20 July – 26 August 2017 | Stevenson Gallery, Cape Town
The New Parthenon, a group exhibition that focused on the essay film and object-based installation as modes of speculative inquiry.
First defined by the German experimental filmmaker Hans Richter, the essay film has tended to emerge during periods of historic crises, and can be understood less as a genre and more as a mode of approaching the elusiveness of meaning. To essay is to attempt, and as such this exhibition considers a range of works where filmic images and objects reveal their own thinking. As Richter wrote, ‘The film essay enables the filmmaker to make the “invisible” world of thoughts and ideas visible on the screen … The essay film produces complex thought – reflections that are not necessarily bound to reality …’

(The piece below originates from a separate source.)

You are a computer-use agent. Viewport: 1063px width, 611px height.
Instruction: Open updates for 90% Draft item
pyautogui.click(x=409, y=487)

From early works such as Dziga Vertov’s silent documentary Man with a Movie Camera (1929) through to later practitioners including Chris Marker, Harun Farocki and Chantal Akerman, there exists in the form of the essay film a continuum of attempts to understand the self-consciousness of images, and their relationship to the world in which they are made. Tools of this extreme self-reflexivity include dissonant shifts of authorial voice, collapses of linear movements towards synchronicities, and a polytheistic embrace of historic, personal and institutional bodies of knowledge, including speculative futures.
The cornerstone of the exhibition was Penny Siopis’ film, which lends its title to the show. The New Parthenon (2016) premiered in South Africa 20 years after the artist first experimented with found home-movie footage in My Lovely Day (1997), commissioned by Okwui Enwezor for the 2nd Johannesburg Biennale, and staged as an installation. In her latest film, Siopis continues to work with the contingencies of anonymous found footage introduced into relationships with text and music. Pathos-laden reflections from an invisible subject – who may or may not be the artist’s father – recount his experiences of the modern Greek history of war, migration, otherness and tensions with ‘The West’. Set within an architecture of ruins, the spectral presences within Siopis’ work are witnesses as much to past traumas of history as to present-day horrors unfolding at sea.